Samer Dhillon: Basketball's Most Interesting Man

    Student-athlete Samer Dhillon at work in the lab.
    Dec. 8, 2015

    by Sarah Bergstrom

    Samer Dhillon is not your average college basketball player. In fact, he's hardly your average 20-year-old college student at all. This year, the 6-foot-8 USC men's basketball forward is making his case as the most interesting man in NCAA basketball. But Dhillon's aspirations extend far beyond the reach of even his diverse collegiate pursuits.

    To say it all started when Dhillon stepped foot on campus in Los Angeles wouldn't really be fair. Growing up as a smart and motivated kid in Sacramento, California, he was guided by one simple but passionate mantra: "If you want to succeed as bad you want to breathe then you will be successful." For Dhillon, this didn't mean pursuing success in just one field however. High school student body president and Valedictorian, he saw the world and all the opportunities post-graduation life presented as his for the taking.

    "When I think back I'm really just in complete and utter shock," explains Dhillon, now a junior at USC. "Two and a half years ago I was sitting in a high school classroom in Sacramento. Two and a half years later, with everything I'm doing, it's just hard to believe. "

    If Dhillon can hardly wrap his mind around his life, most people definitely won't be able to. In list form it sounds intimidating, and the details make it even more so. Where to begin?

    The junior runs his own investment advisory firm, Quest Investment Firm, worth an estimated three million dollars. He's pretty confident he's one of the youngest investment advisers/portfolio managers in United States history to own his own firm and nothing about the intensity with which he discusses his business suggests otherwise. The growth of his company in the last year has led to his nomination for the Top Wealth Manager Award of the Year in Los Angeles, a recognition the 20-year-old is honored to simply be in contention for.

    When he's not deciding how to best invest the money of his various clients, or directing his three employees in how to do the same, Dhillon is pouring equal amounts of efforts into his passion for the medical field. A neuroscience and pre-med major at USC, the junior spends 10 hours each week doing Alzheimers research at the Loni Institute of Neuroimagery at Keck Medical Center, studying the point at which things begin to go wrong for the human brain in aging.



    This fall, Dhillon added more to his plate, launching the first-ever mobile health clinic at USC in an effort to provide better healthcare options for underprivileged members of the local community. Working with doctors from Keck, Dhillon and several other pre-med students spend anywhere from eight to 12 hours each week educating patients and providing basic medical services. His vision for the clinic derived from his firm belief that all people deserve equal health care, regardless of background or social status. When Dhillon heard that UCLA had been operating a clinic for years, he set about to ensure USC would have one too.

    This summer, the never-stationary junior shadowed Keck's Chief of Neurosurgery in the operating room, watching surgeries on a weekly basis and getting a hands-on opportunity to see if neurosurgery was really the path he wanted to pursue. According to Dhillon, after watching a surgery in which a hole was drilled into a man's head, he had never been more certain about his career goals.

    Perhaps the most fascinating aspect of Dhillon's multi-faceted life is that the thing he's most passionate about, playing college basketball, comes far down on this list of accomplishments. One of the first Indian basketball players to compete in a BCS conference, Dhillon absolutely loves being a member of the Trojan team. He's only played in nine games in his career, but the forward's contributions both on and off the court make everything worth it.

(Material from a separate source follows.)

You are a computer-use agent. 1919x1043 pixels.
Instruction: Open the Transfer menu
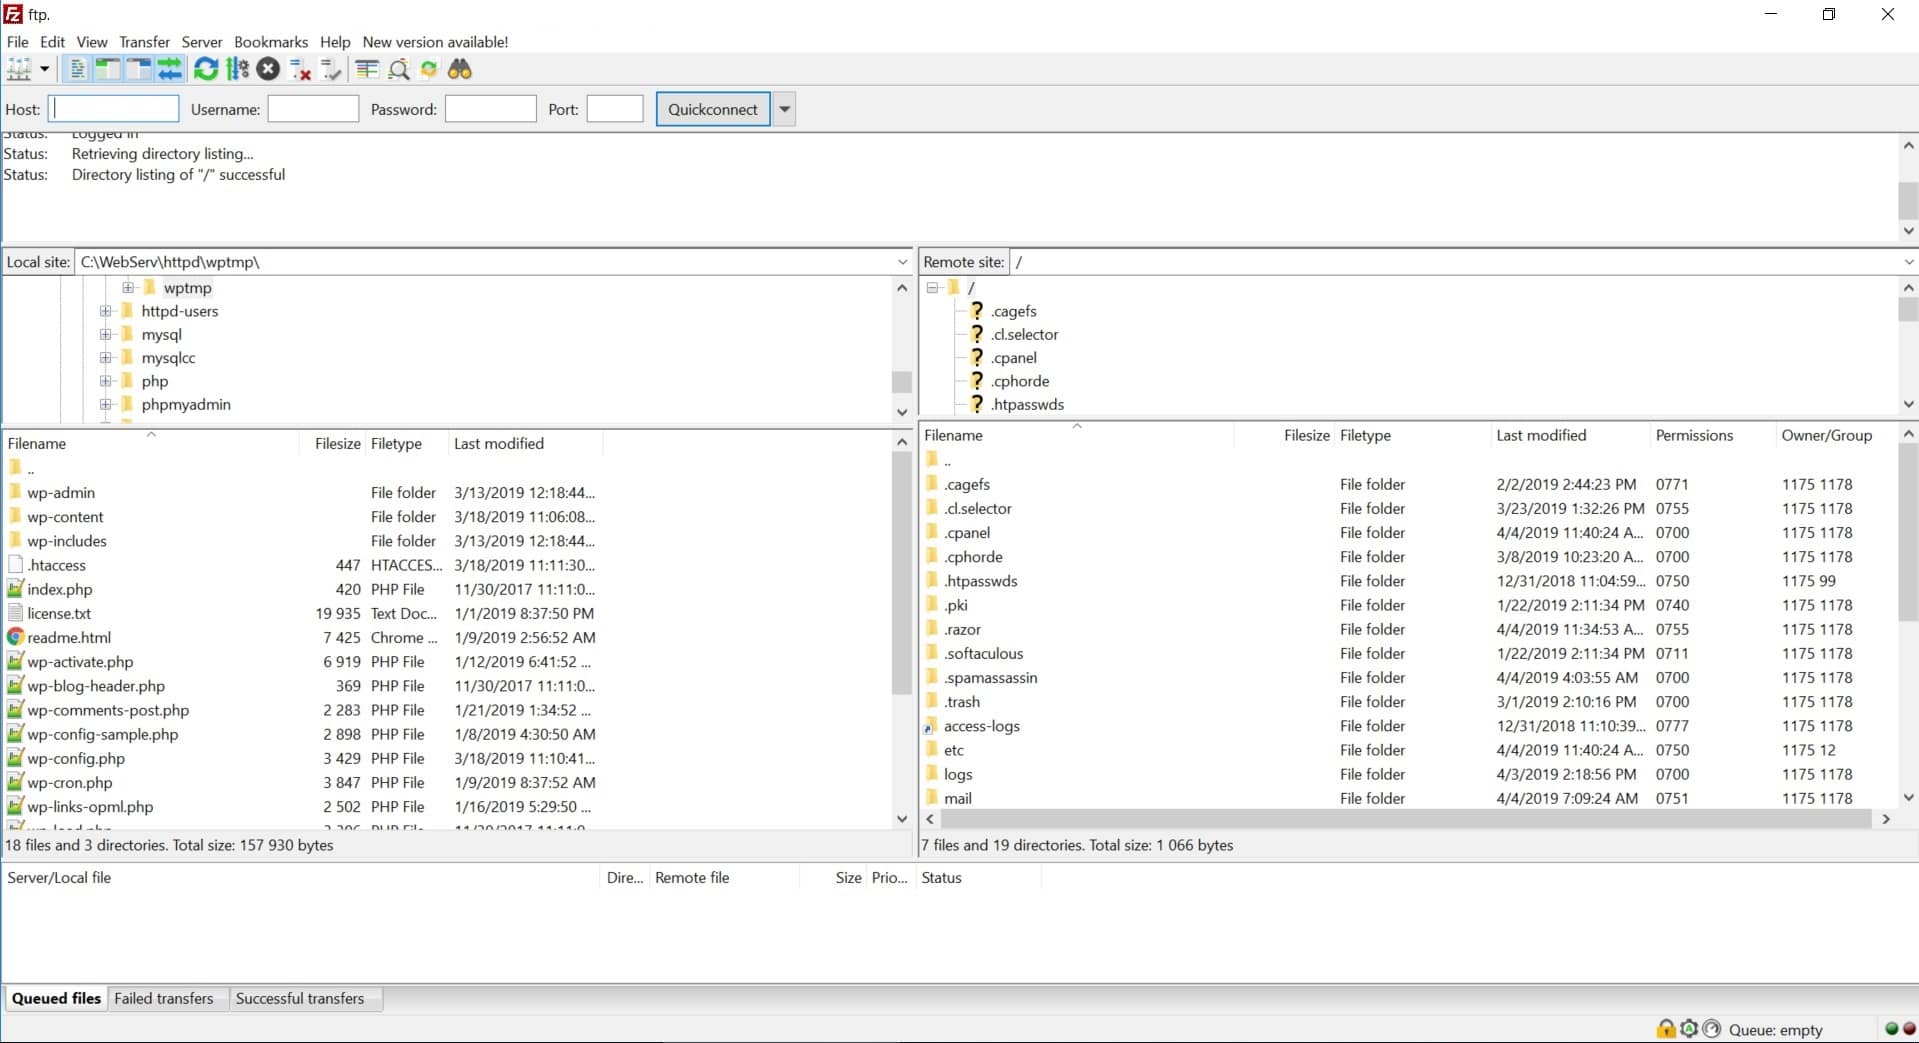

    "I want to keep our team together. I try and motivate them from the sidelines to be the best they can, and I also want to motivate them in school," explained Dhillon. "I try to study with my teammates and help them see their potential for a future after basketball. There's a big life after you finish these four years and I want them to be prepared. Whatever I can do to help my team be the greatest, that's what I want to do and that's what I see as my role."

    From the outside looking in, it may appear as if Dhillon easily excels in anything he sets his mind to. But for the wealth manager/basketball player/aspiring neurosurgeon he simply aims to squeeze everything he can out of each day he's given. Whether it's talking business with head coach Andy Enfield (a successful businessman himself), treating his teammates to an oceanside dinner in Malibu (limo included), or running around Disneyland like a 10-year-old kid, Dhillon wants to do it all.

    In the next two years, his goals include a Trojan berth in the NCAA tournament, graduating with close to a 4.0 and securing a spot in one of the best medical schools in the country. His vision doesn't stop there though. Dhillon wants to make the cover of Forbes magazine by age 28, become both a real estate mogul and neurosurgeon and travel the world.

    "I think that the way I'm wired," Dhillon laughed. "I want to do everything to the fullest. I want to be the best I can possibly be at everything."